I have both of them and the truth is - as most people know - they both have pros and cons. If you're not too bothered about realistic behavior (see above) and your decision is an economical one, the iFly with its expansion packs is cheaper.

You can't really go wrong with either one at the end of the day however and both are tons of quality for your money.
#Pmdg 737 free prepar3d update#
I'm not sure though if this might change when LM update the lighting and shaders again. What the iFly has going for it in terms of VC is that is was designed specifically for P3D v5 and so the cockpit isn't affected by the dark cockpits bug in P3D like many aircraft (even P3D's default aircraft 🙄) as well as the NGXu.

This is perhaps not so important for others but it bothers me quite a bit when you know what the real ones look like. I also prefer the NGXu because of the displays which exactly match the real ones, whereas those in the iFly (while of course correctly depicting all the information) differ slightly in design such as fonts used, spaces between information or size of text/numbers. Another example is of this is engine spooling speed and other engine behavior which isn't realistic because it relies on P3D's unrealistic models for this too. Most developers these days simulate this outside of P3D with custom models in accordance with real aircraft behavior, so I personally find this rather disappointing that iFly don't use external coding to overcome P3D limitations. This also results in unrealistic fuel burn during taxi as a side effect. In real aircraft, you only need very little breakaway thrust above idle, if any at all, and the engine are kept at idle (unless going uphill for example) with the airplane rolling about nicely. The most prominent example of this is the taxi behavior which is using P3D's internal ground friction model, which means you have to apply more thrust than you should have to and have to keep adding thrust or maintaining constant thrust above idle to keep the airplane rolling and prevent it from slowing down, which is not how a real 737 or any airliner like it behaves at all.
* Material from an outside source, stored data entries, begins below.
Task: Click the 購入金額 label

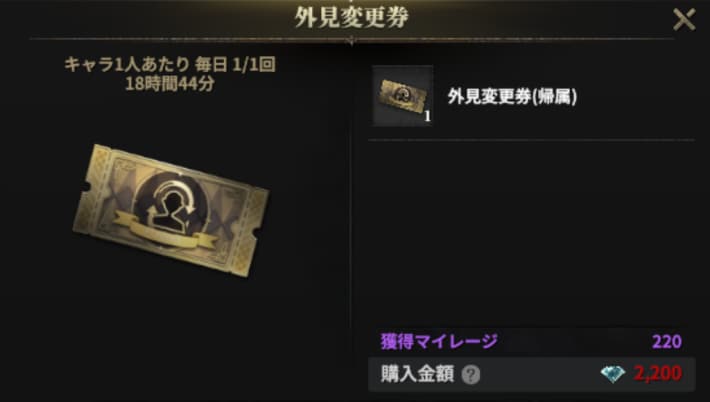Action: (417, 374)
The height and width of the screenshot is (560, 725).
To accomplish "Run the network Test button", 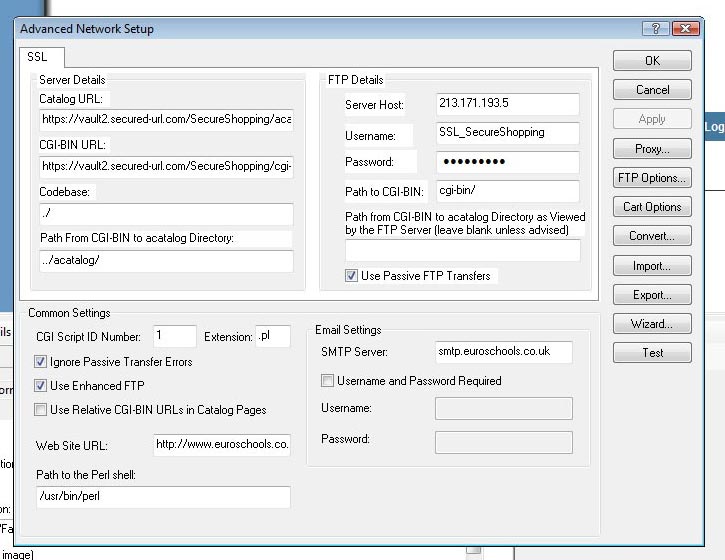I will (x=652, y=353).
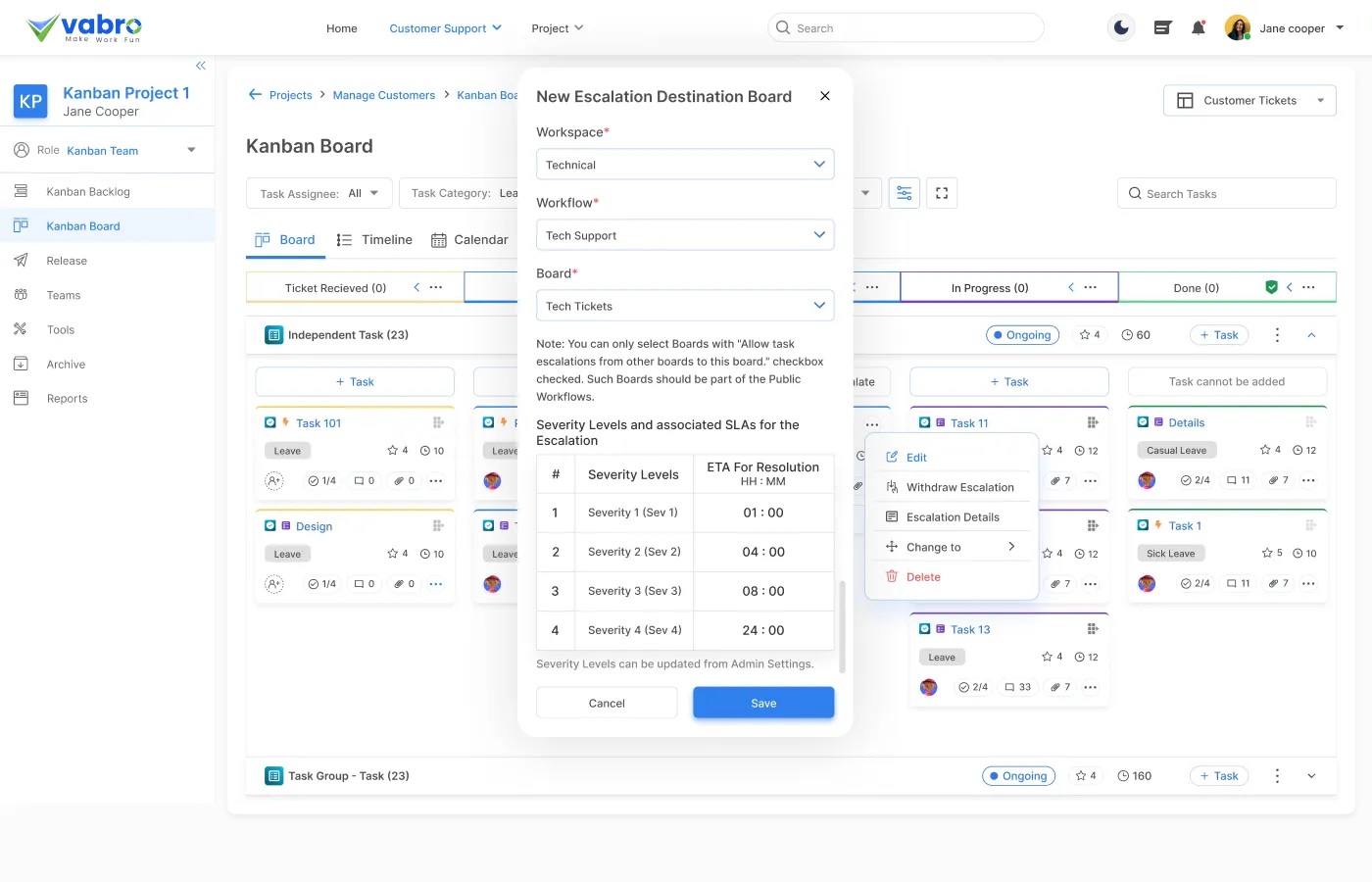Toggle Ongoing status on Task Group row
Image resolution: width=1372 pixels, height=882 pixels.
tap(1018, 776)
This means the aircraft, while very good in other aspects, is restricted to using P3D's core models which aren't very realistic and thus the iFly lacks realism in these systems. What's unfortunately a complete deal breaker for me with the iFly is that they are not using external processes to simulate things like custom physics, engine behavior, etc. PMDG are working an LNAV and flight director update and to simulate proper RF legs for the entire fleet, this however has been a long wait although they've indicated it's close to being rolled out for 747 first and then the others. What the iFly does better I think is tracking the magenta line, flight director guidance is more accurate and reliable and, as far as I'm aware, it flies RF legs properly without having to resort to pseudo-waypoints to build the arc.